Ich würde deshalb nicht mit der Vorstellung starten, jede Szene auf beliebige Weise untersuchen zu können. Wimmelbildspiele funktionieren besser, wenn man den Bildschirm methodisch liest. Zuerst schaue ich über die gesamte Fläche, ohne sofort zu tippen. Danach teile ich das Bild gedanklich in Bereiche: oben links, oben rechts, Mitte und die unteren Ecken. So verliere ich mich weniger in auffälligen, aber unwichtigen Dekorationen.
Gerade die Steampunk-Umgebung kann dabei zur Falle werden. Zahnräder, Metallteile, Schatten und viktorianische Gegenstände sehen oft wie wichtige Hinweise aus, obwohl sie nur die Szenerie dichter machen. Mein praktischer Tipp ist, nicht jedes ungewöhnliche Objekt als Rätselbestandteil zu behandeln. Suche zuerst nach Formen und Farben, die zur Aufgabenliste passen, und erst danach nach Dingen, die sich nur durch ihre Position verdächtig anfühlen.

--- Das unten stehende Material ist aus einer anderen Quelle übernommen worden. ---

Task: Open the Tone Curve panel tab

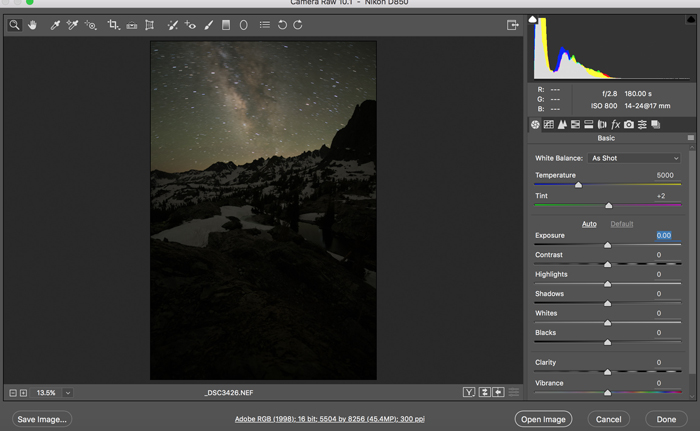Action: (548, 125)
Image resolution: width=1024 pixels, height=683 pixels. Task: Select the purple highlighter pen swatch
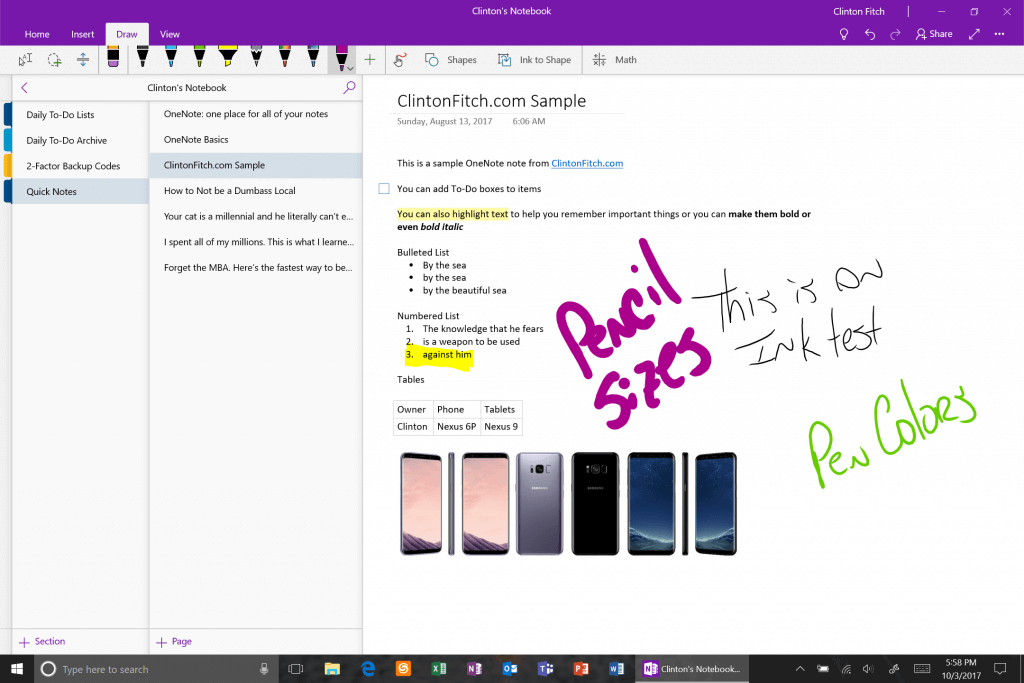[343, 58]
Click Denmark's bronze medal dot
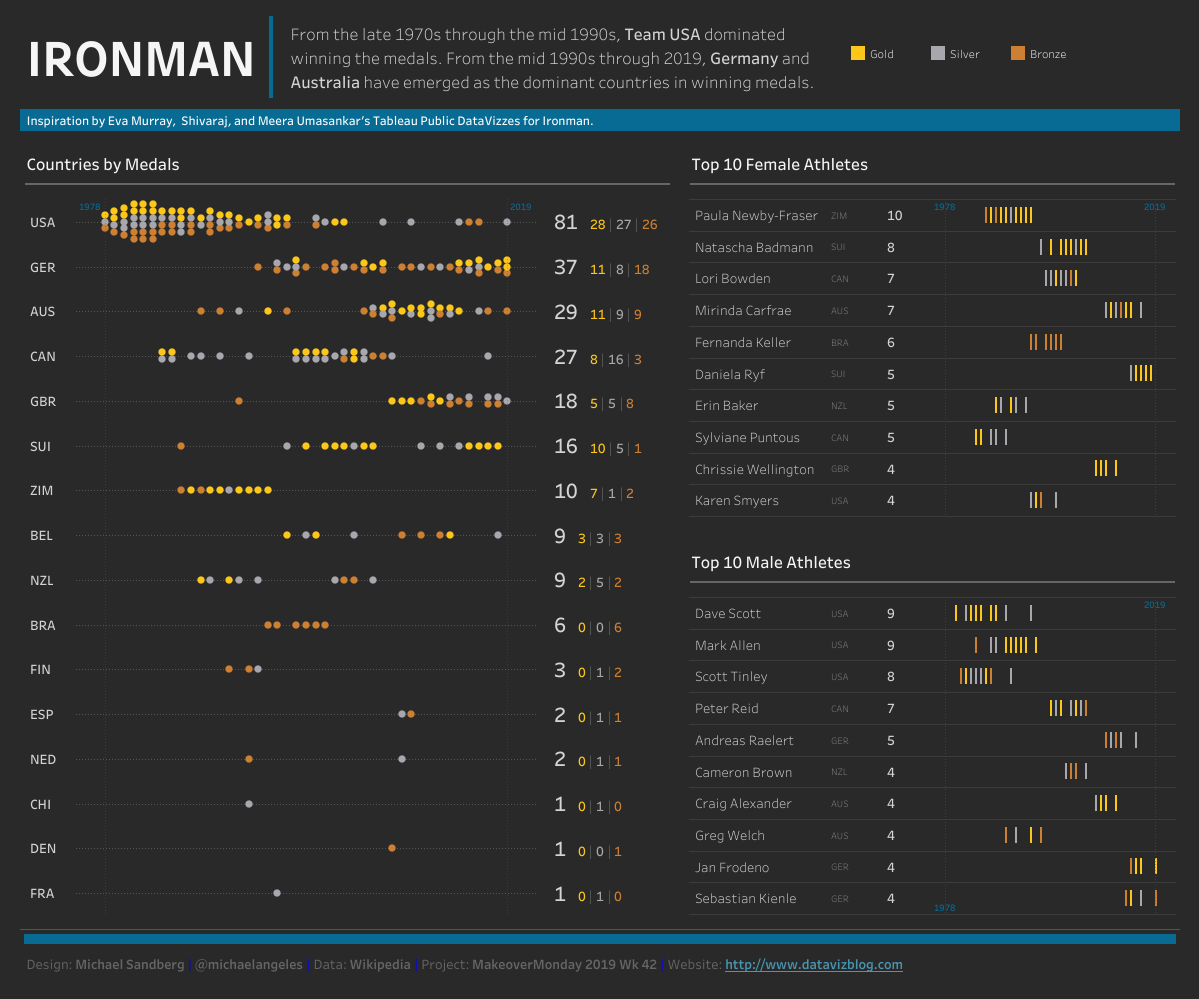The image size is (1199, 999). point(392,848)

Ein zweiter Stolperstein ist das vorschnelle Tippen. Wenn ich bei jedem Verdacht sofort auf den Bildschirm drücke, verliere ich den Überblick und arbeite unruhiger. Besser ist es, einen Gegenstand kurz zu bestätigen: Passt seine Größe? Hat er die richtige Farbe? Liegt er an einem Ort, an dem er plausibel versteckt sein könnte? Diese zwei Sekunden sparen später viele Fehlversuche und machen die Suche deutlich angenehmer.

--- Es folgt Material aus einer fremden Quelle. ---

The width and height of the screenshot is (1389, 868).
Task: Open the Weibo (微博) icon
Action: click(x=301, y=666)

Falls du an einer Stelle nicht weiterkommst, bedeutet das nicht automatisch, dass die Szene fehlerhaft ist. Häufig übersehe ich bei solchen Spielen ein kleines Detail am Rand oder verwechsle einen Gegenstand mit einem ähnlich aussehenden Teil der Dekoration. Besonders auf einem kleinen Smartphone-Bildschirm fällt das auf. Im Querformat oder auf einem größeren Display lässt sich die Bildfläche meist entspannter beurteilen, sofern dein Gerät das unterstützt.

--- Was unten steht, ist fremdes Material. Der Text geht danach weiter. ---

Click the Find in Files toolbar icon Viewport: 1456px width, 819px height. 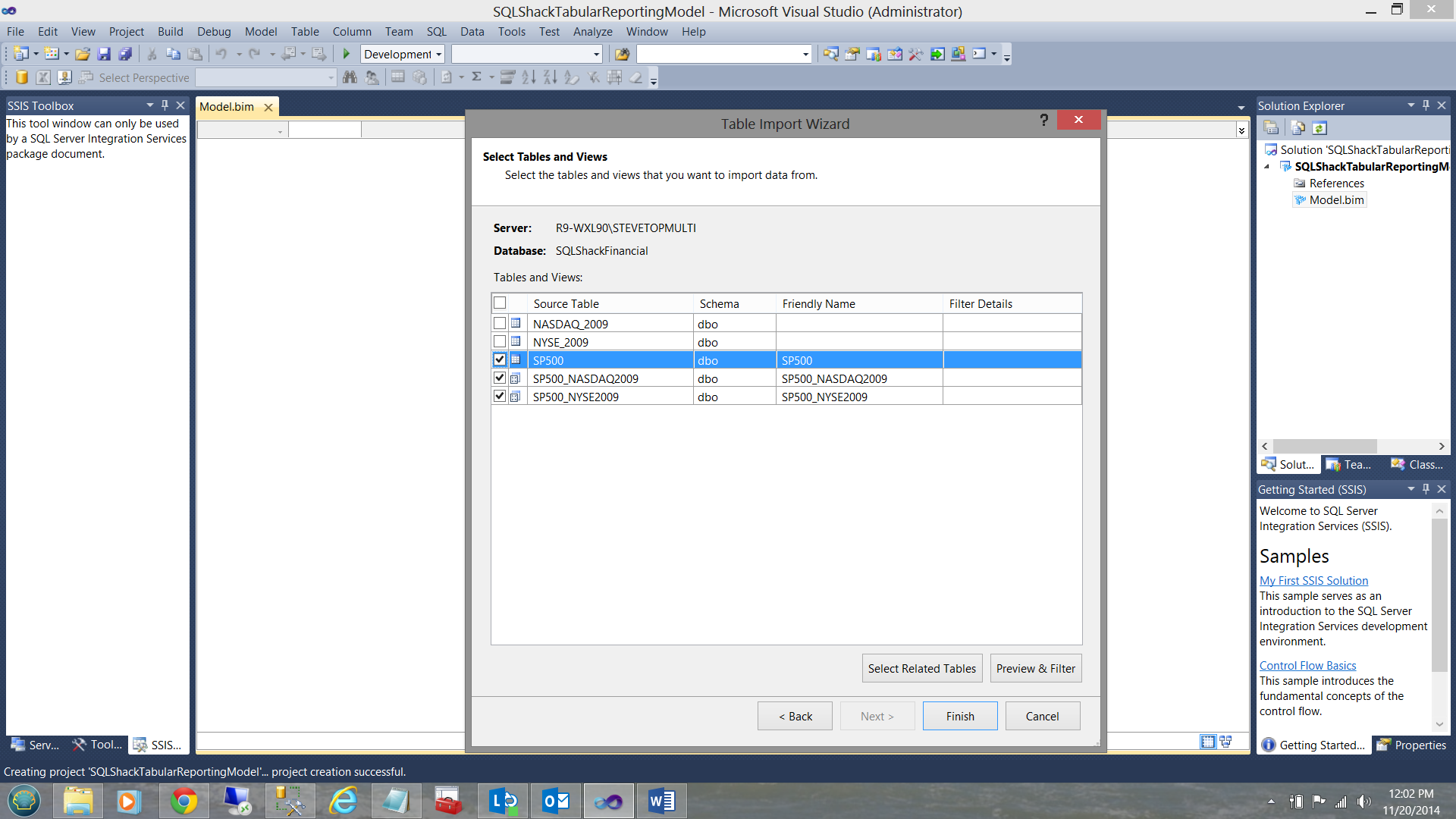[x=622, y=54]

Was ich vor dem ersten längeren Spiel prüfe
Vor einer längeren Runde lohnt sich ein kurzer, unspektakulärer Check. Ich achte darauf, dass das Gerät mindestens Android 5.0 verwendet, denn das ist die angegebene Mindestversion. Außerdem starte ich das Spiel nicht unmittelbar nach vielen anderen geöffneten Apps, wenn mein Smartphone ohnehin langsam reagiert. Ein Wimmelbildspiel lebt von präzisen Berührungen; Verzögerungen fühlen sich hier störender an als bei einem rundenbasierten Spiel.
Die Installation selbst ist kostenlos, aber ich behalte die Kaufoption im Hinterkopf. Das ist besonders wichtig, wenn Kinder das Spiel nutzen. Die Altersfreigabe ab sechs Jahren sagt etwas über die grundsätzliche Einordnung aus, ersetzt aber nicht die Begleitung durch Erwachsene bei Käufen. Ich würde die Zahlungsbestätigung des Geräts so einstellen, dass nicht versehentlich aus einer spontanen Hilfe oder Zusatzoption ein kostenpflichtiger Vorgang wird.
Nach dem Start lasse ich das Spiel zunächst vollständig laden, bevor ich sofort zwischen anderen Anwendungen wechsle. Das ist kein spezieller Trick für dieses Abenteuer, sondern eine vernünftige Gewohnheit bei mobilen Spielen. Wenn eine Szene nicht sauber aufgebaut wird oder Berührungen scheinbar nicht erkannt werden, beende ich zuerst andere Apps und starte das Spiel anschließend erneut. Dadurch kann ich besser unterscheiden, ob der Fehler aus dem Spielablauf oder aus einer überlasteten Gerätesitzung kommt.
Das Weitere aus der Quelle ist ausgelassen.